= Spurious correlation of ratios =

Concept in statistics

An illustration of spurious correlation, this figure shows 500 observations of x/z plotted against y/z. The sample correlation is 0.53, even though x, y, and z are statistically independent of each other (i.e., the pairwise correlations between each of them are zero). The z-values are highlighted on a colour scale.

In statistics, spurious correlation of ratios is a form of spurious correlation that arises between ratios of absolute measurements which themselves are uncorrelated.

The phenomenon of spurious correlation of ratios is one of the main motives for the field of compositional data analysis, which deals with the analysis of variables that carry only relative information, such as proportions, percentages and parts-per-million.

Spurious correlation is distinct from misconceptions about correlation and causality.

==Illustration of spurious correlation==

Pearson states a simple example of spurious correlation:

Select three numbers within certain ranges at random, say x, y, z, these will be pair and pair uncorrelated.

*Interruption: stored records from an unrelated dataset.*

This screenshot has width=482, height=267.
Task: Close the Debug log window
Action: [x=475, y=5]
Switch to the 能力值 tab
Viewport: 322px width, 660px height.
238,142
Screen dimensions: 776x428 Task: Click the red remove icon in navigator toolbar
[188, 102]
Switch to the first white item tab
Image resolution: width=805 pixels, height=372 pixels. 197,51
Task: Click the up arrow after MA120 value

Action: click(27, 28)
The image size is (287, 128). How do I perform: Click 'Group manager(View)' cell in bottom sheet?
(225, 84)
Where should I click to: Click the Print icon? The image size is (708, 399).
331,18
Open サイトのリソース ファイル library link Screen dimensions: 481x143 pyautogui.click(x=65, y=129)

Form the proper fractions x/z and y/z for each triplet, and correlation will be found between these indices.

The scatter plot above illustrates this example using 500 observations of x, y, and z. Variables x, y and z are drawn from normal distributions with means 10, 10, and 30, respectively, and standard deviations 1, 1, and 3 respectively, i.e.,

 $$\begin{align}
x,y & \sim N(10,1) \\
z & \sim N(30,3) \\
\end{align}$$

Even though x, y, and z are statistically independent and therefore uncorrelated, in the depicted typical sample the ratios x/z and y/z have a correlation of 0.53. This is because of the common divisor (z) and can be better understood if we colour the points in the scatter plot by the z-value. Trios of (x, y, z) with relatively large z values tend to appear in the bottom left of the plot; trios with relatively small z values tend to appear in the top right.

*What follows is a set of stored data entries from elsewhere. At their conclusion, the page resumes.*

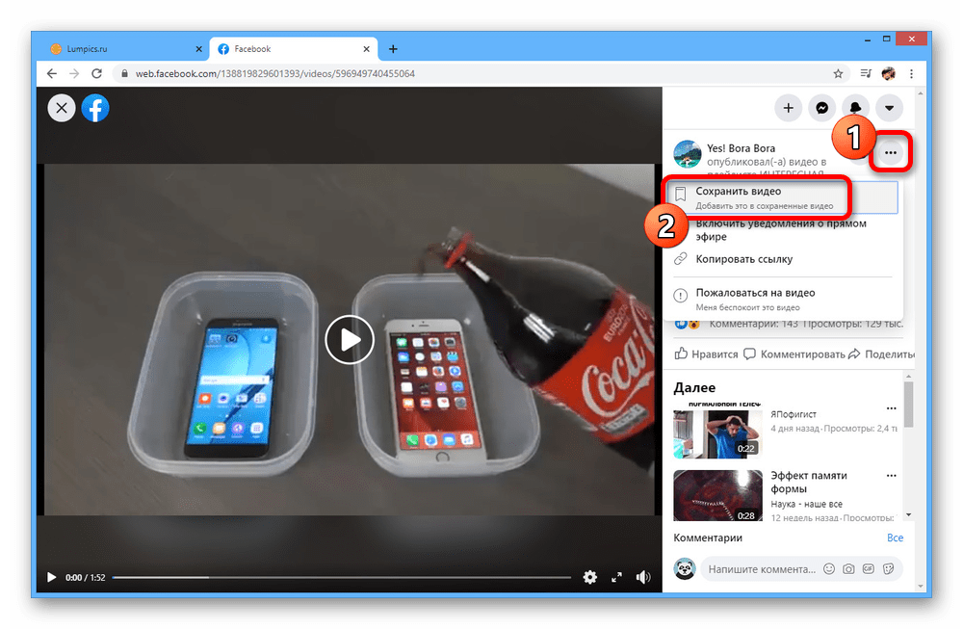The width and height of the screenshot is (963, 629).
Task: Enter fullscreen video mode
Action: coord(616,577)
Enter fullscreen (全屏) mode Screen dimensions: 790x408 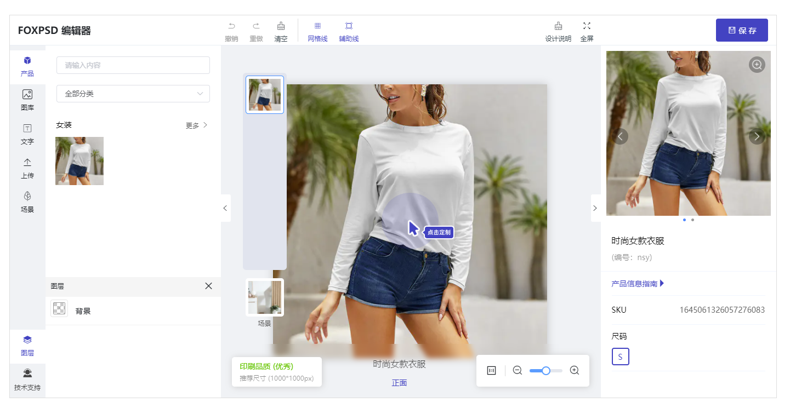pos(587,26)
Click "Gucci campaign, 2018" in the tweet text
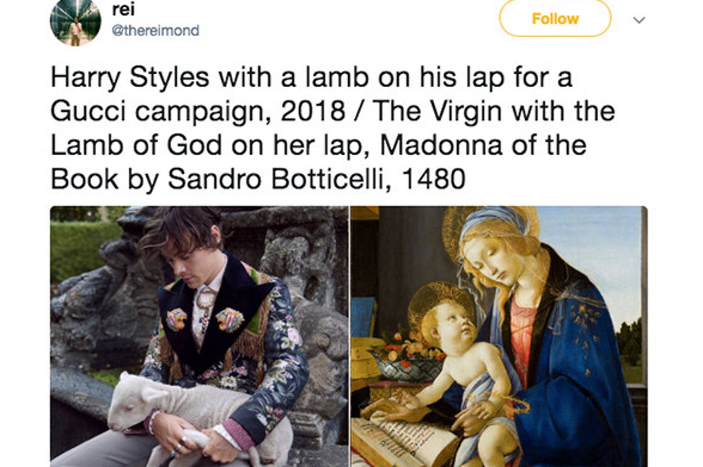The height and width of the screenshot is (467, 703). (197, 111)
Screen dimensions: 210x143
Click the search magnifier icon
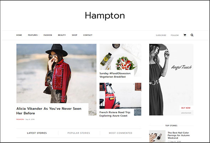(192, 35)
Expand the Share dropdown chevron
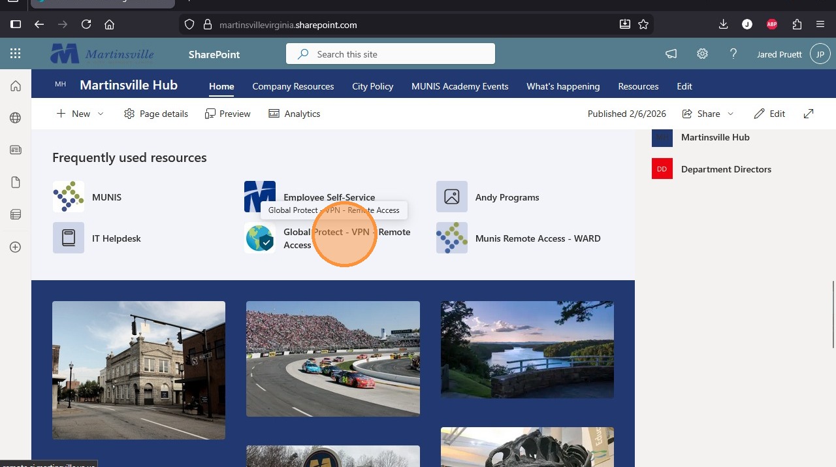 click(x=731, y=114)
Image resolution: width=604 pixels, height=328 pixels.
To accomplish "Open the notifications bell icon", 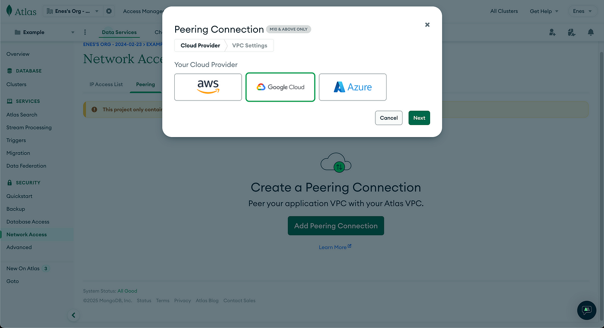I will point(591,32).
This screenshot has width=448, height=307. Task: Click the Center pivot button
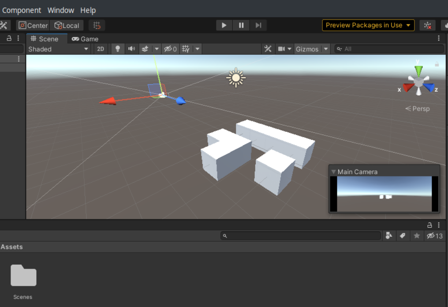tap(33, 26)
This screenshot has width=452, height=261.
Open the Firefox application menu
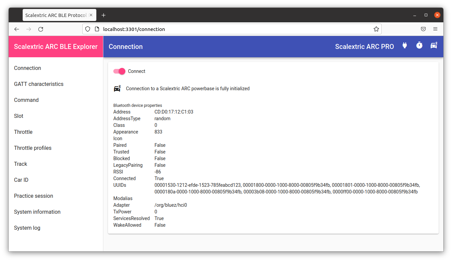(435, 29)
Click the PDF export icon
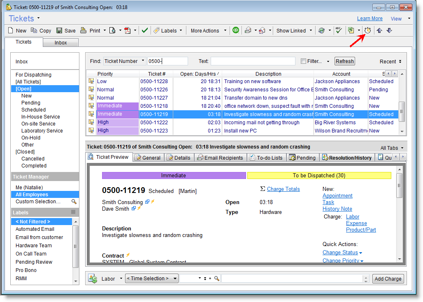 (128, 30)
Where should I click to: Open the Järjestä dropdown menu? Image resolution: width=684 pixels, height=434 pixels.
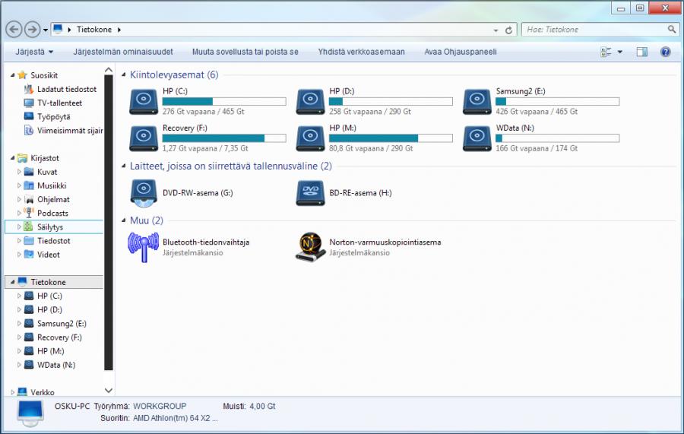pyautogui.click(x=34, y=52)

==Approximate amount of spurious correlation==
Pearson derived an approximation of the correlation that would be observed between two indices ($x_1/x_3$ and $x_2/x_4$), i.e., ratios of the absolute measurements $x_1, x_2, x_3, x_4$:

 $\rho = \frac{r_{12} v_1 v_2 - r_{14} v_1 v_4 - r_{23} v_2 v_3 + r_{34} v_3 v_4}{\sqrt{v_1^2 + v_3^2 - 2 r_{13} v_1 v_3} \sqrt{v_2^2 + v_4^2 - 2 r_{24} v_2 v_4}}$

where $v_i$ is the coefficient of variation of $x_i$, and $r_{ij}$ the Pearson correlation between $x_i$ and $x_j$.

This expression can be simplified for situations where there is a common divisor by setting $x_3=x_4$, and $x_1, x_2, x_3$ are uncorrelated, giving the spurious correlation:

 $\rho_0 = \frac{v_3^2}{\sqrt{v_1^2 + v_3^2} \sqrt{v_2^2 + v_3^2}}.$

For the special case in which all coefficients of variation are equal (as is the case in the illustrations at right), $\rho_0 = 0.5$

==Relevance to biology and other sciences==
Pearson was joined by Sir Francis Galton and Walter Frank Raphael Weldon in cautioning scientists to be wary of spurious correlation, especially in biology where it is common to scale or normalize measurements by dividing them by a particular variable or total. The danger he saw was that conclusions would be drawn from correlations that are artifacts of the analysis method, rather than actual "organic" relationships.

However, it would appear that spurious correlation (and its potential to mislead) is not yet widely understood. In 1986 John Aitchison, who pioneered the log-ratio approach to compositional data analysis wrote:

It seems surprising that the warnings of three such eminent statistician-scientists as Pearson, Galton and Weldon should have largely gone unheeded for so long: even today uncritical applications of inappropriate statistical methods to compositional data with consequent dubious inferences are regularly reported.

More recent publications suggest that this lack of awareness prevails, at least in molecular bioscience.